Stored data entries
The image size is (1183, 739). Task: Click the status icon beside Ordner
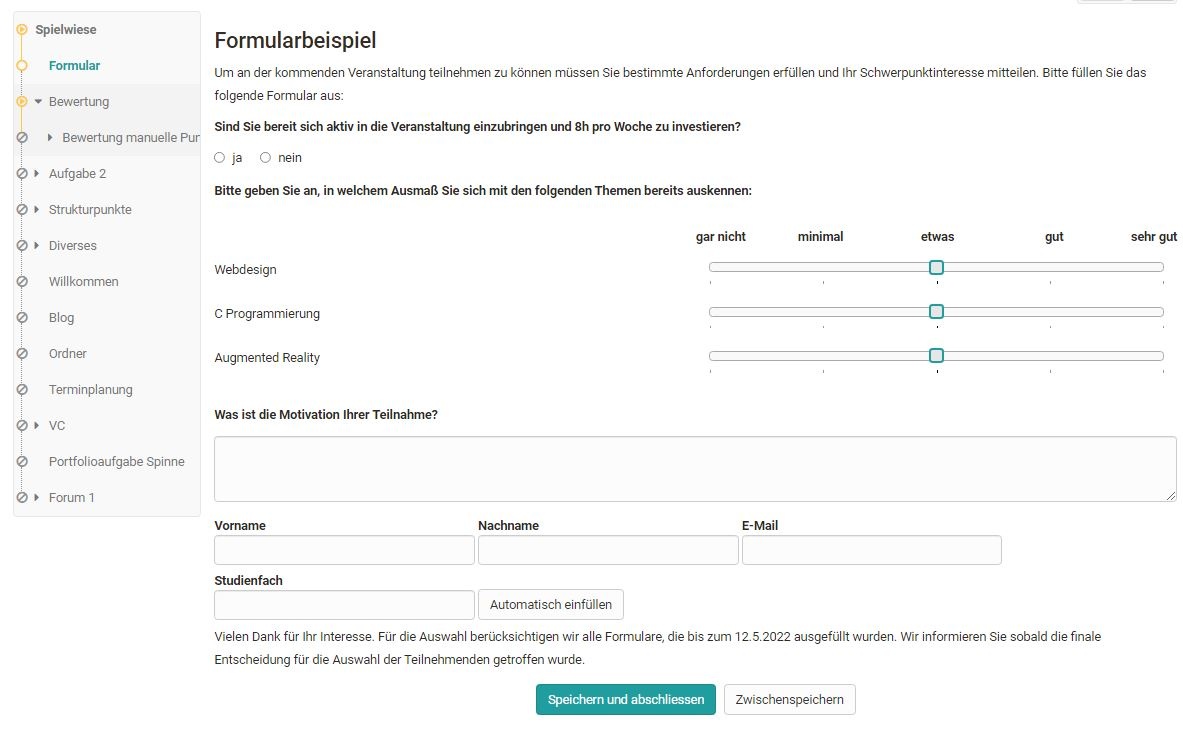click(24, 353)
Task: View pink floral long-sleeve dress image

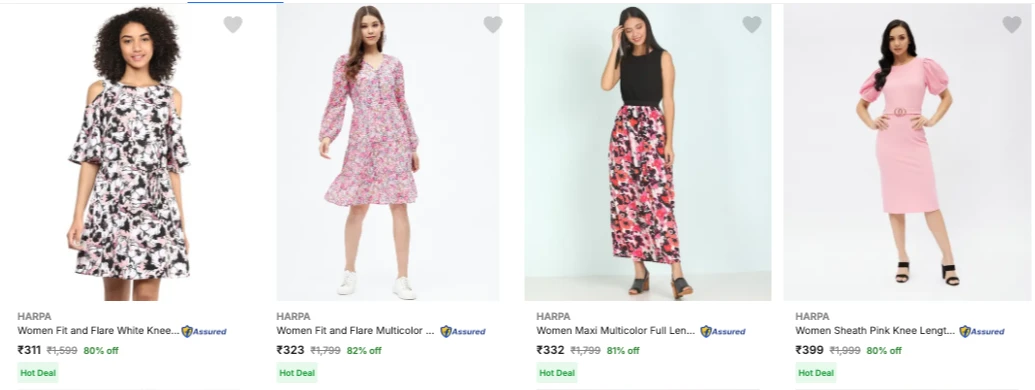Action: point(388,153)
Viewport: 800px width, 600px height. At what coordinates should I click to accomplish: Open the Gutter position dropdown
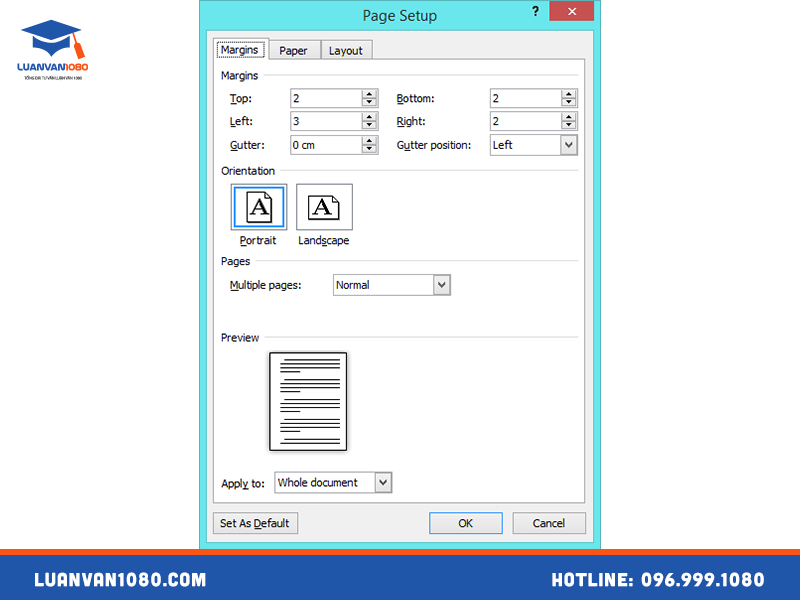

What the task asks.
Please copy the records above word for word, leaving out every picture.

Expected output.
The image size is (1183, 739). Task: Click the status icon beside Ordner
click(24, 353)
Task: View pink floral long-sleeve dress image

Action: point(388,153)
Viewport: 800px width, 600px height. At what coordinates should I click to accomplish: Open the Gutter position dropdown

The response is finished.